34 – Você foi convocado para trabalhar no inicio de 2011 no torneio Sul-americano Sub-20 no Peru. Essa convocação o coloca na briga pela copa de 2014?

R: Acredito que essa convocação é um dos passos a ser dado em direção a 2014. O caminho até a copa de 14 é longo e só com um trabalho bem feito e etapas cumpridas posso chegar lá, considero esse torneio como o primeiro grande passo, a grande oportunidade para mostrar capacidade e um bom trabalho para entrar definitivamente na Briga por uma das vagas para 2014.

35 – Que dicas você dá para quem esta começando?

R: Alguns árbitros que estão começando já conversam comigo, seja via e-mail, msn ou telefone e sempre digo as mesmas coisas, sempre deixo como dica a eles, trabalhem, trabalhem sempre, cada dia mais duro, treinem muito e tenham paciência, façam um jogo após o outro, sem querem fazer a final antes do jogo de abertura do campeonato.

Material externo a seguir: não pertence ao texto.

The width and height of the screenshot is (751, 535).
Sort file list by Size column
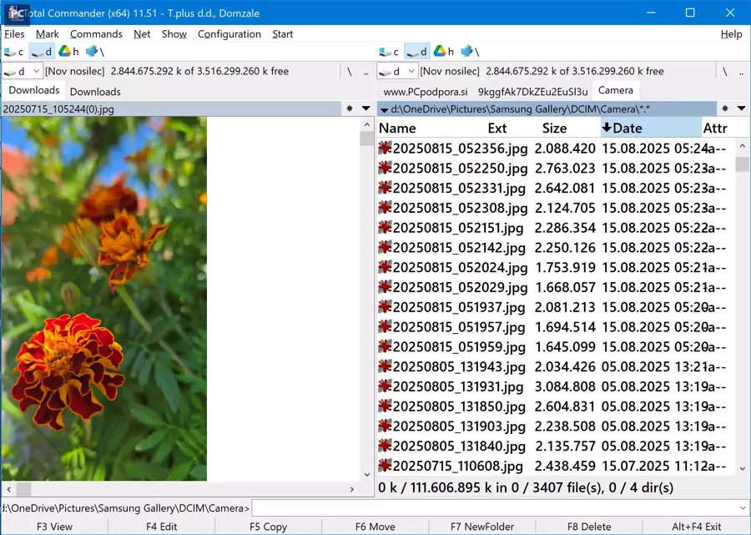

Trilhem suas carreiras em formas sólidas, pois dessa maneira os problemas encontrados na carreira serão facilmente ultrapassados. Temos muitos exemplos de carreiras meteóricas que o árbitro chegou em poucos dias a elite e no mesmo tempo caiu no esquecimento, arbitragem é como em qualquer outra profissão, você tem que firmar seu nome, colocar uma boa base para conseguir levar a carreira ate o final com competência e seriedade. Sejam persistentes, sérios, compreensivos, competentes e fortes pois só assim chegaram ao topo.